Version: v0.25.0 (Latest)

Deployment Topology

The EDK enterprise images are split because the network surface, the access pattern, and the operational lifecycle of each role are genuinely different. The platform container is the central control service. Tenant-KMS is the internal cryptographic authority. DID, tenant-AS, issuer, and verifier are tenant runtime services. The admin console is a UI container served on the platform host.

Public Versus Internal Surface

Each container has both a public and an internal surface, but the proportions are very different.

The platform exposes the operator authorization-server protocol surface and the /admin-console UI on platform.<base-domain>. Setup and platform-admin APIs are available only under the platform host and must be protected after first run. The platform service is also the central configuration/control service that other services call internally.

The KMS exposes no public surface at all. The provider admin REST and KMS command receiver are internal-only. Issuer, verifier, tenant-AS, and DID call into it across the cluster network. Operators reach KMS administration through platform administration and internal service policies, not by publishing KMS to the internet. It is a deliberate constraint: nothing about KMS belongs on the public internet.

The DID container has a small public surface (the Universal Resolver path) and a larger internal surface (did:web publishing, did:webvh log management, the manager admin REST, method enable/disable per tenant). Public DID resolution is its primary job, so the deployment template binds the resolver path to the public ingress and keeps everything else internal.
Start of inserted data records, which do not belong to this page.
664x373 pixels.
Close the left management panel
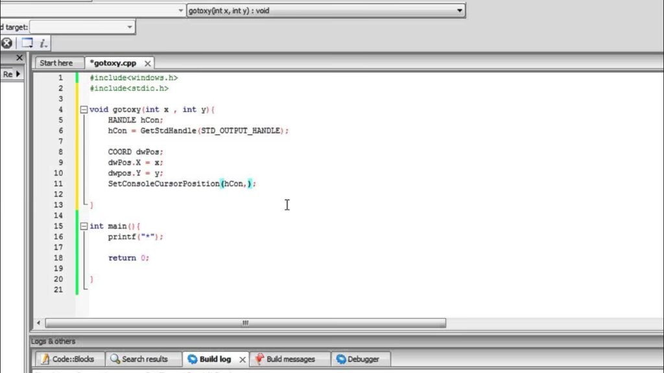point(19,58)
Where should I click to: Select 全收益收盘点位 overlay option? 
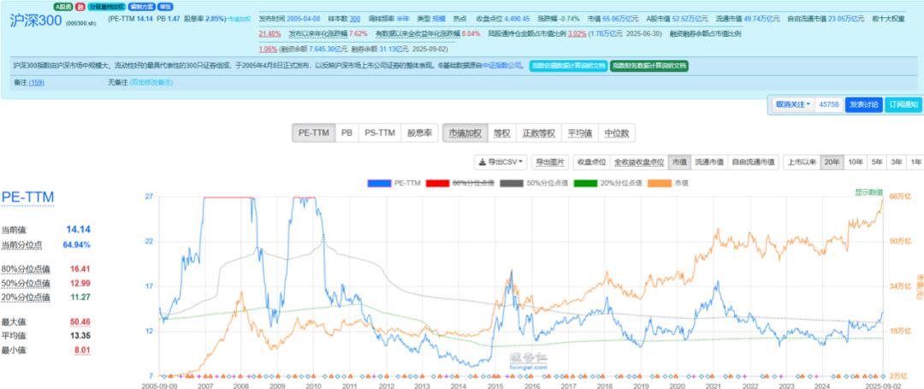click(x=639, y=162)
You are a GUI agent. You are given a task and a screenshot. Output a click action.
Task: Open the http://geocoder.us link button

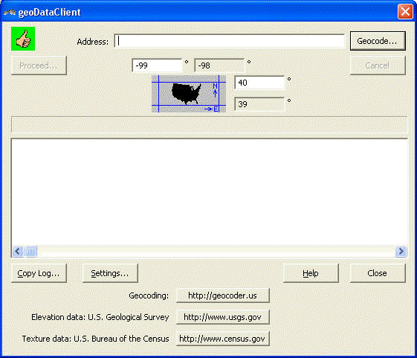pos(223,295)
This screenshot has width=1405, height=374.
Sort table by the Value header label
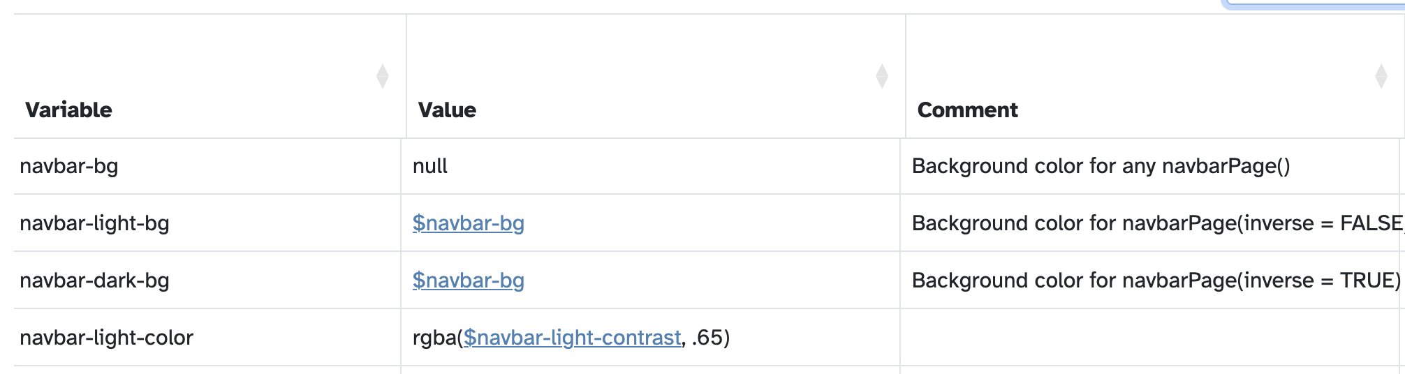pyautogui.click(x=447, y=110)
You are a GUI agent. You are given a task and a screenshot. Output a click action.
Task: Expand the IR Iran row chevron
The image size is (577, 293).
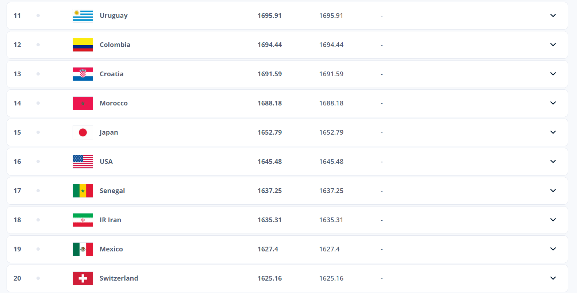(553, 220)
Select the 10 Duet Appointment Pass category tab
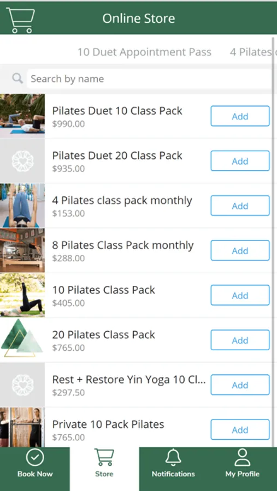The image size is (277, 491). [x=144, y=52]
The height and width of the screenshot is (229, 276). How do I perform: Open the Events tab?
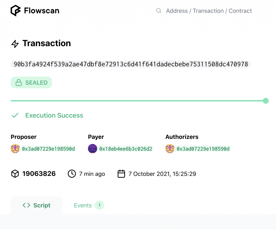pos(89,205)
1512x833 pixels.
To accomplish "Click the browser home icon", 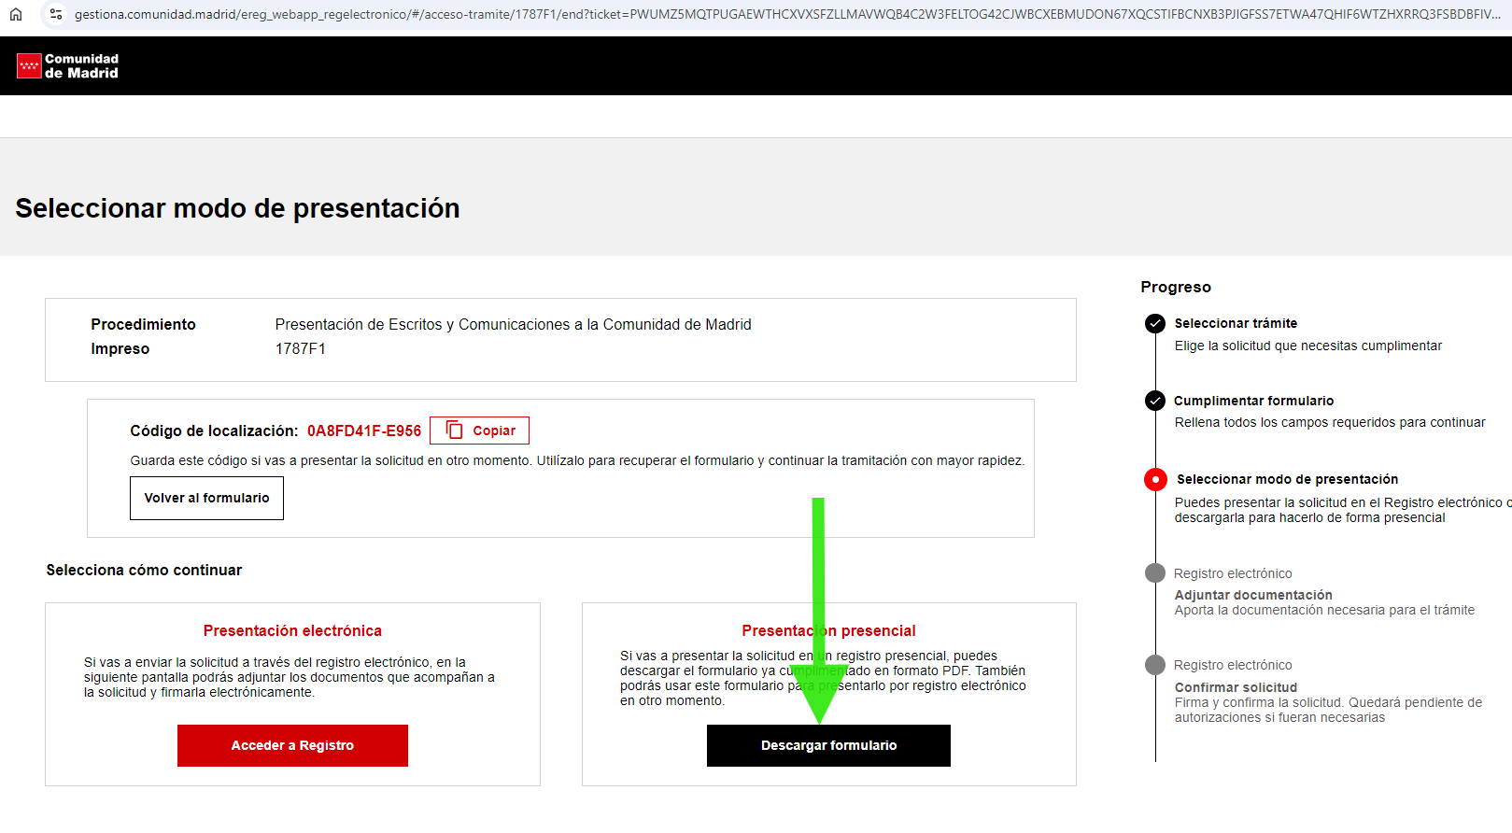I will point(16,14).
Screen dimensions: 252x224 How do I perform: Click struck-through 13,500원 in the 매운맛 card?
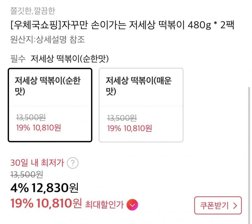pyautogui.click(x=122, y=117)
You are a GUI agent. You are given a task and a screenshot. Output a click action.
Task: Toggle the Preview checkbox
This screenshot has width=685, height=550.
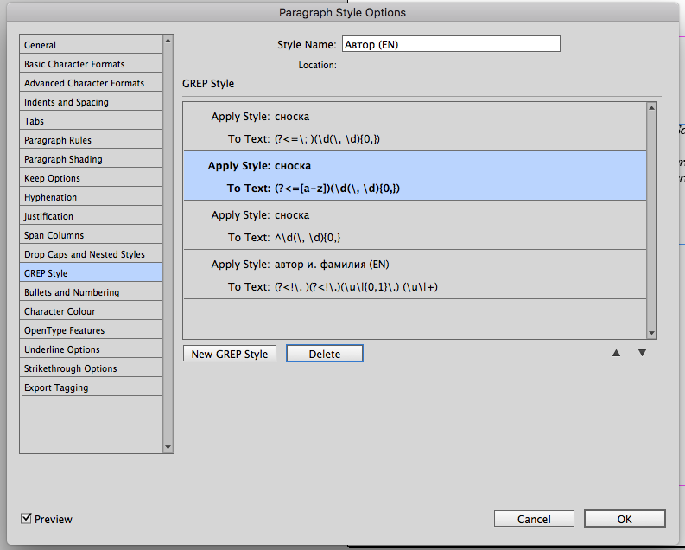click(x=27, y=519)
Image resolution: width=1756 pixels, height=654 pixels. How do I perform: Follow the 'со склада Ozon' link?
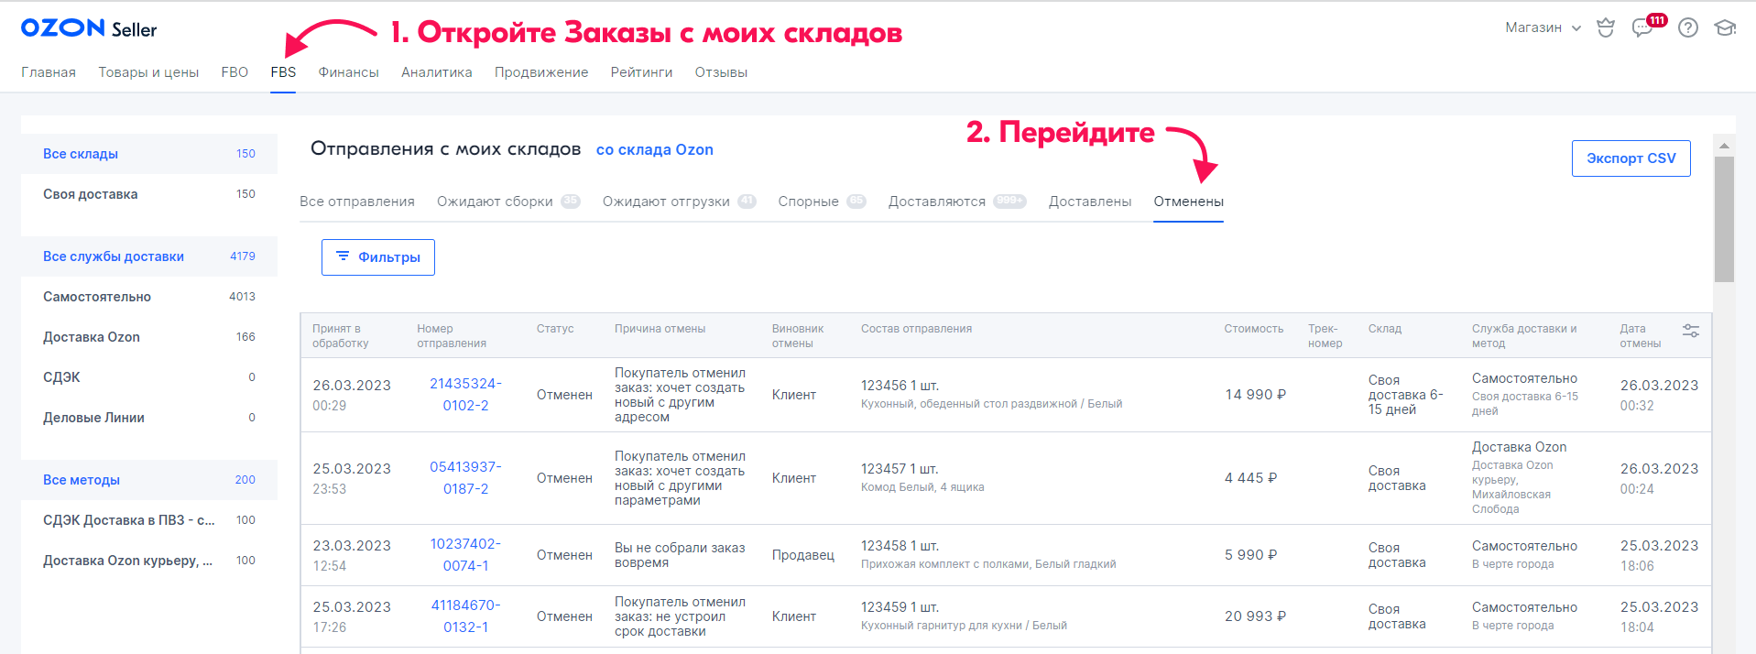654,150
The AS, Issuer, and Verifier each have a wallet-facing public protocol surface and a tenant-administrator internal admin surface. The protocol surface is what wallets and external clients hit (/oid4vci/..., /oid4vp/..., /authorize, /token, /.well-known/...). The admin surface lives under /api/v1/... and is meant for tenant operators and the platform admin only. The split is enforced at the ingress: the public ingress allows only the protocol paths and .well-known URLs through; the internal ingress carries /api/v1/... and requires a bearer JWT with the right scopes.

Service-to-Service Auth

Once a request lands on the issuer, the verifier, or the AS, those containers may call the platform for tenant/platform configuration, the KMS for signing, the DID resolver for verifying counterparty signatures, or each other for cross-protocol operations. Those calls cross trust boundaries inside the cluster, so they are not unauthenticated.

The Helm chart exposes service-to-service auth in one of two ways:

Service JWT. Each runtime container holds a service identity backed by a signing key on the KMS. Outbound peer calls carry a short-lived JWT with the service principal's claims, and the receiving container validates it against the KMS-published JWKS. This is the default for the published Helm chart.
mTLS. When the cluster already runs a mesh (Istio, Linkerd, Cilium) or has its own internal CA, the cluster's mTLS suffices and the service JWT becomes optional. The Helm chart has a switch for this.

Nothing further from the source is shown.